**ARTICLE**
------------

The list we got was very large—people were generous and excited to share their knowledge of their local scene—so I hired a young curator, Chad Alligood, to work with me on the project, and we started pouring through them and researching what we could online. Because many of the artists obviously have websites and local representation, it gave us a glimmer of what they were up to, and from that distant research we were able to begin a process of prioritizing. 

When did you begin the search?

We did our first trial trip to Texas ill-advisably in July of last year, when it was 112 degrees. We went to I think four cities on the first trip and saw about 55 artists, in each case going to the studio with our little handheld camera and audio recorder and interviewing the artist, getting them to talk about their biography, what led them to become an artist, what their practice entails, what kind of issues they’re grappling with, and what kind of processes they’re engaged in. It turned out to be a rich experience right away for both us and the artists, and it became clear that the survey would be possible even though it was massive undertaking.

------------

**EXERCISE 1**
Please condense the paragraph of the interview that begins "We did our first trial trip" into a short bulleted list, keeping its main facts.

**STORED RECORDS**
------------

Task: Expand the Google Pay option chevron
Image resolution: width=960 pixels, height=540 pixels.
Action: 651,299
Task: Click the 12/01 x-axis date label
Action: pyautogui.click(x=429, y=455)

------------

**EXERCISE 2**
Reproduce the entries above verbatim, from the first line to the last.

**RESULT 1**
- The first trial trip was to Texas in July of last year, when it was 112 degrees.
- It covered about four cities and roughly 55 artists.
- At each studio they used a small handheld camera and an audio recorder to interview the artist.
- The artists talked about their biography, what led them to become artists, their practice, the issues they grapple with, and their processes.
- The trip was a rich experience for both sides right away.
- It showed that the survey was possible, even though it was a massive undertaking.

**RESULT 2**
Task: Expand the Google Pay option chevron
Image resolution: width=960 pixels, height=540 pixels.
Action: 651,299
Task: Click the 12/01 x-axis date label
Action: pyautogui.click(x=429, y=455)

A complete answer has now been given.